«Яростно рыл он кадмий, люто месил сладковато-прохладный кобальт, тянул расплывшийся краплак по желтому и зеленому небу. Еще час, ох, меньше — и конец, наступит ночь, а завтра начнется уже август, горючий, горячечный месяц, вливающий столько страха смерти, столько робости в свои обжигающе жаркие чаши. Коса была наточена, дни шли на убыль, смерть смеялась, притаившись в побуревшей листве. Звени во весь голос и греми, кадмий! Громко хвастай, буйный краплак! Звонко смейся, лимонно-желтая! Сюда, густо-синяя гора дали! Ко мне, к моему сердцу, пыльнозеленые, вялые деревья! Как вы устали, как опустили покорные, кроткие ветки! Я пью вас, прелестные созданья! Я изображаю перед вами прочность и бессмертие, это я-то, такой бренный, такой скептический, такой грустный, страдающий больше, чем все вы, от страха смерти. Июль сгорел, скоро сгорит август, внезапно дохнет на нас холодом из желтой листвы росистого утра великий призрак. Внезапно начнет мести над лесом ноябрь. Внезапно засмеется великий призрак, внезапно застынет у нас сердце, внезапно отвалится у нас от костей милая розовая плоть, завоет шакал в пустыне, хрипло запоет свою мерзкую песню стервятник. […]

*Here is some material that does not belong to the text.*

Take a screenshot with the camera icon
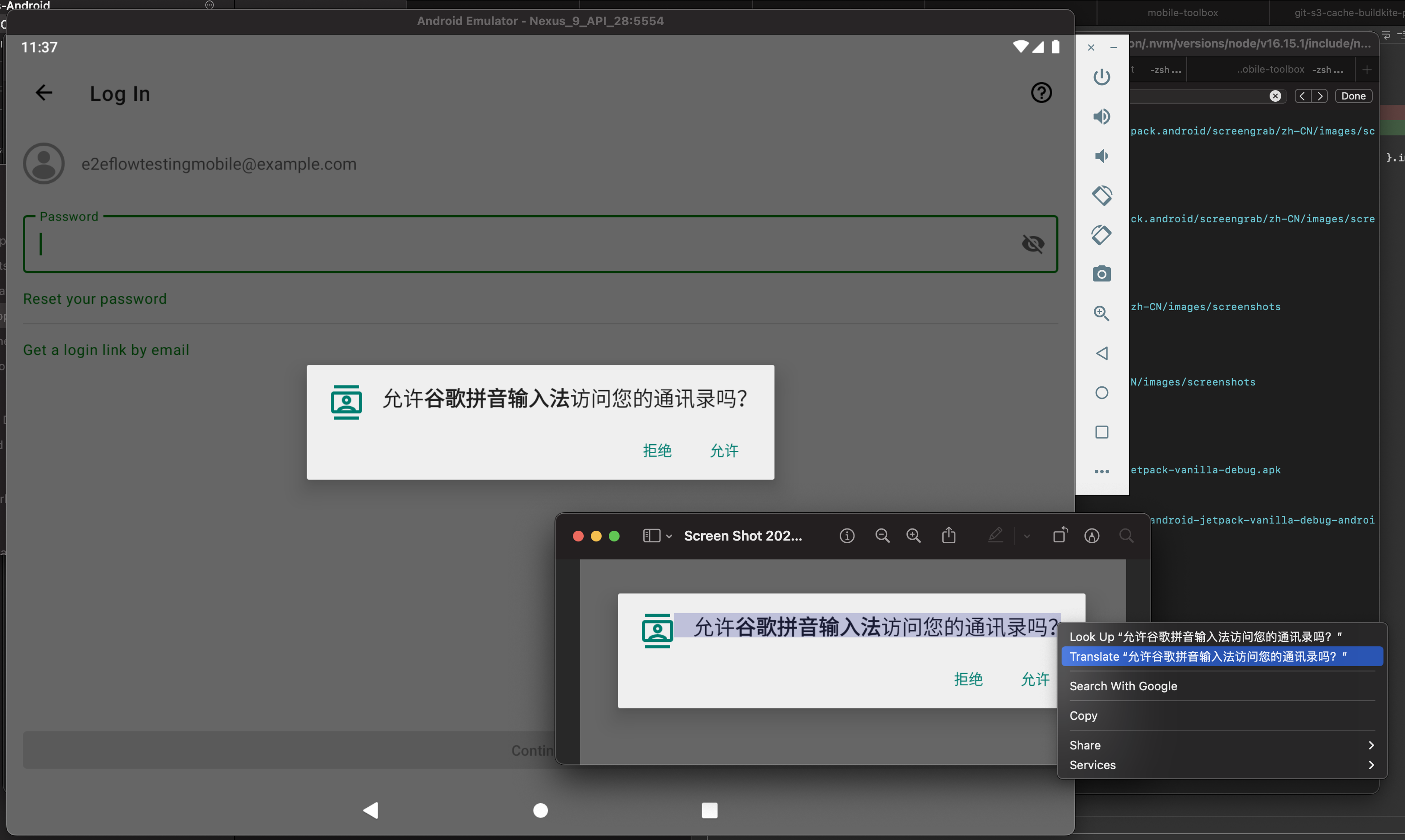 [1101, 274]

С ненавистью метнул он борозду парижской лазури под зеленый цыганский фургон. С горечью кинул кромку хромовой желтой на придорожные тумбы. С глубоким отчаянием положил киноварь в оставленный пробел, убрал требовательную белизну, кровоточа сражался за долговечность, взывал светло-зеленой и неаполитанской желтой к неутомимому богу. Со стоном бросил больше синей на вялую пыльную зелень, с мольбой зажег более проникновенные огни на вечернем небе. Маленькая палитра, полная чистых, несмешанных красок светящейся яркости, — она была его утешением, его башней, его арсеналом, его молитвенником, его пушкой, из которой он стрелял в злобную смерть. Пурпур был отрицанием смерти, киноварь была насмешкой над тленьем. Хороший был у него арсенал, блестяще держался его маленький храбрый отряд, сияя, громыхали быстрые выстрелы его пушек. Ведь ничего не поможет, ведь всякая стрельба напрасна, а все-таки стрелять хорошо, это счастье и утешение, это еще жизнь, еще торжество».[396]

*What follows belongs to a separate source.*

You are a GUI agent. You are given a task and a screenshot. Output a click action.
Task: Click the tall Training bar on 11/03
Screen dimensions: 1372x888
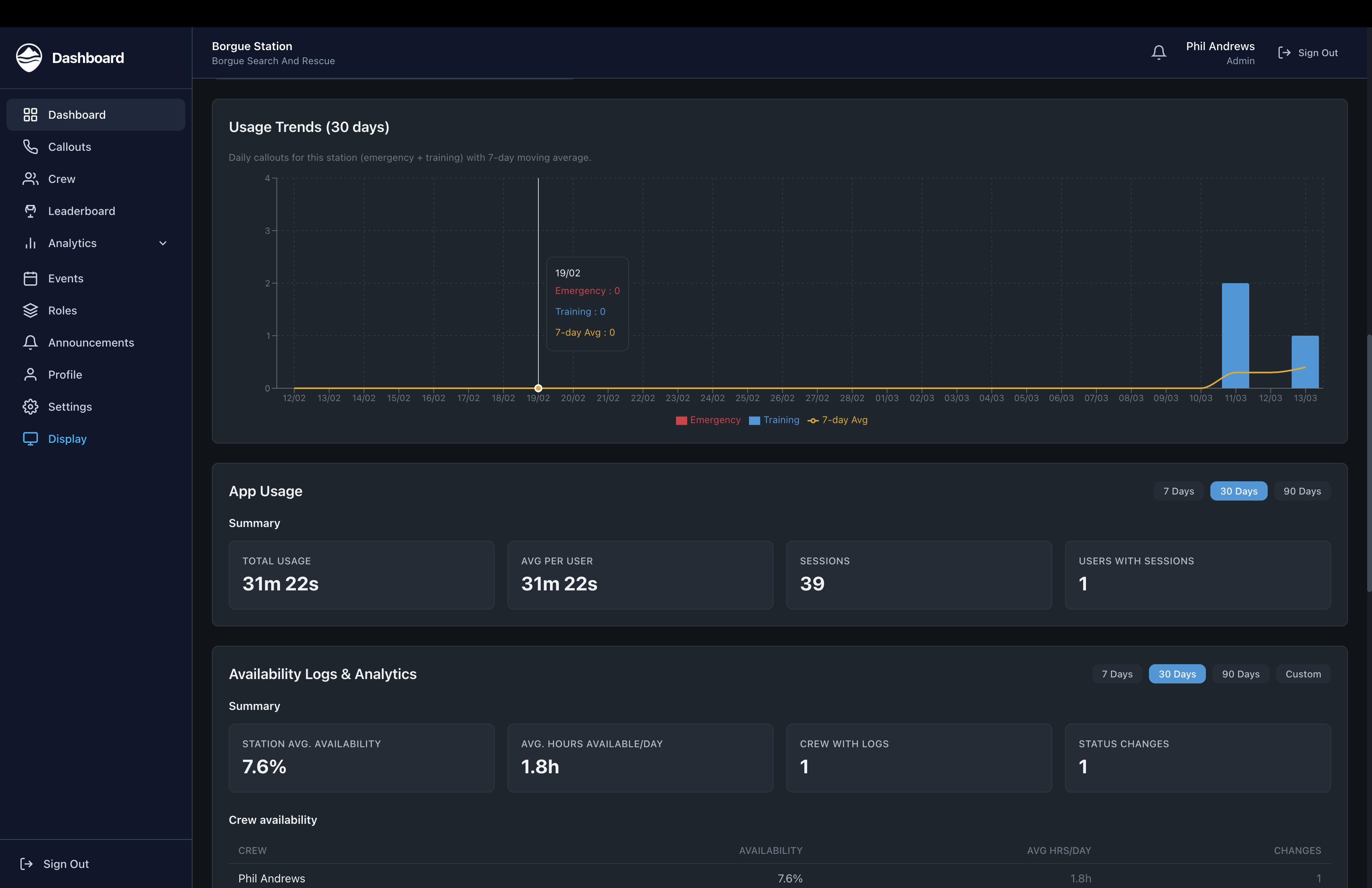[1235, 334]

Так описывает Герман Гессе последнее лето в жизни художника Клингзора. Лето — это время года, когда перезревшие плоды, впитавшие слишком много солнца, скопившие слишком много сладости, начинают гнить; когда хлеба поднимаются навстречу серпу, а зной испепеляет пышно разросшиеся цветы; это время предсмертного экстаза природы, бессильной перед собственным изобилием, от которого нет иного спасения, кроме зимы, которая все начинает с нового листа. Как туман прячет под своим покрывалом пламенеющее небо, так наступающее оцепенение схватывает бьющее через край буйство лета, которое неистовствует напоследок, словно чуя близкую смерть. Золото, киноварь, кобальт, ультрамарин, желтый кадмий и зелень леса, пашни, лугов, реки и горизонта откровенны в своей мимолетности и знают, что скоро их накроет неумолимая патина осени. Угаснет яркий блеск, чтобы возродиться на будущий год и во все грядущие годы, покоряясь законам неумирающей природы. Не то — человек. Человеку неведома иная вечность, кроме вечности смерти. И потому человеческое лето, пора расцвета всех его талантов, заранее проникнуто отчаянием; серп наточен, верно, но урожай всегда один, и другого не будет. Человек переживает свое последнее лето с жаром обреченного, как прожили его Клингзор и Рубенс. «Се Человек», словно говорит нам последний автопортрет художника, в котором сплелись воедино исполненные противоречий чувства целой жизни и печальное понимание того, что в реальной действительности нет места волшебству. Жизнь прожита и теперь отдана на суд потомков.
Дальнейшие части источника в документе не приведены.